Energy news in brief

** The Saudi Energy Minister warned traders on Thursday against betting heavily in the oil market saying he will try to make the market “jumpy” and promised those who gamble on the oil price would be hurt “like hell”.

** Mesa Royalty Trust in Houston announced that there will be no distribution paid for the month ended September 2020 to holders of record as of the close of business on September 30, 2020, as costs, charges and expenses attributable to the Trust’s royalty properties exceeded the revenue received from the sale of oil, natural gas and other hydrocarbons produced from such properties, as reported by the working interest owners.

** BBVA USA, as Trustee of the San Juan Basin Royalty Trust  reported that it will not declare a monthly cash distribution to the holders of its Units of beneficial interest due to prior excess production costs from the April 2020 production month. Excess production costs occur when production costs and capital expenditures exceed the gross proceeds for a certain period.

** The Ohio Power Siting Board unanimously voted last week to remove language that would require offshore turbines to shut down overnight eight months of the year to protect migrating birds and bats.

** Scientists estimate that California’s wildfires this year through mid-September put about 90 million metric tons of carbon dioxide into the air.

** Environmentalists want the Bureau of Land Management to suspend efforts to amend a New Mexico oil and gas development plan, citing concerns about Native American tribes and others who would be affected.

** Defenders of the Keystone XL pipeline this week urged a federal appeals court to reverse a judge’s order blocking the use of a key water permit for the crude oil pipeline.

** Ford Motor Co. announces plans to build a $700 million Detroit plant that will produce electric F-150 trucks.

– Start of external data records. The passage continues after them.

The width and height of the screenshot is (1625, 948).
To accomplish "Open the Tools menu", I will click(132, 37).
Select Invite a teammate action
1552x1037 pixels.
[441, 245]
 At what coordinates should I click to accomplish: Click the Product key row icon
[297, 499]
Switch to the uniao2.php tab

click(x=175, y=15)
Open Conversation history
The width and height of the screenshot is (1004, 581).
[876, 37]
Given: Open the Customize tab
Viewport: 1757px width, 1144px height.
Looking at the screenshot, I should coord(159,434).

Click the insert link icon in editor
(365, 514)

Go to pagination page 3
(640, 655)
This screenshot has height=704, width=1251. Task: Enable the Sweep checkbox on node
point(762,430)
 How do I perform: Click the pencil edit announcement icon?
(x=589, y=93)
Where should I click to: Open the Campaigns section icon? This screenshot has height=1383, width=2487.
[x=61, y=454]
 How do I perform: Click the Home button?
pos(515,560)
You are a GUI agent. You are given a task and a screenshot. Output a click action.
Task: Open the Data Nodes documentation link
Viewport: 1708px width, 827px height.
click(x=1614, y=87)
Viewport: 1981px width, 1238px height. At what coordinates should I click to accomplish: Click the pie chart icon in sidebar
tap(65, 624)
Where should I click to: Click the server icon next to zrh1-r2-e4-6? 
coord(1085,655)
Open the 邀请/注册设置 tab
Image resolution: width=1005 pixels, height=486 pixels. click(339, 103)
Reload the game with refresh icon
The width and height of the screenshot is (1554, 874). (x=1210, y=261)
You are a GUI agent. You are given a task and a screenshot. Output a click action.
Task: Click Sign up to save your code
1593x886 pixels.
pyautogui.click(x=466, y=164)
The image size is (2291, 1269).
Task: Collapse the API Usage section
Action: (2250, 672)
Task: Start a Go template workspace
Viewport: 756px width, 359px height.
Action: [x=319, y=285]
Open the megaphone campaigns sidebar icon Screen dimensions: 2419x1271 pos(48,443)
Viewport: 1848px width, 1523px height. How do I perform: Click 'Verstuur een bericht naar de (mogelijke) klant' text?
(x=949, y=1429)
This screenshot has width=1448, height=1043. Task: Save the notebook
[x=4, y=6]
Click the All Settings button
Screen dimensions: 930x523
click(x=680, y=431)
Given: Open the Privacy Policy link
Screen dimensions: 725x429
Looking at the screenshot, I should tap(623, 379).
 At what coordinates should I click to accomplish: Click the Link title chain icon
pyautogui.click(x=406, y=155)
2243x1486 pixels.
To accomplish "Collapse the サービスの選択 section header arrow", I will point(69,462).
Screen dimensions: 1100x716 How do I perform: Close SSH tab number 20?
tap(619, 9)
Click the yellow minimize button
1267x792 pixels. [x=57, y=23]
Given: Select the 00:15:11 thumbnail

** The recent hiring of a climate science skeptic atop the National Oceanic and Atmospheric Administration has scientists worried that the newly created position will give a contrarian broad powers to shape the way the federal government studies and talks about climate change.

** More than 250 Indigenous, conservation and faith organizations signed onto a letter urging Chevron, ConocoPhillips, ExxonMobil and Hilcorp not to pursue fossil fuel development in Arctic National Wildlife Refuge and to withhold from bidding on any lease parcels that are offered in the Arctic refuge.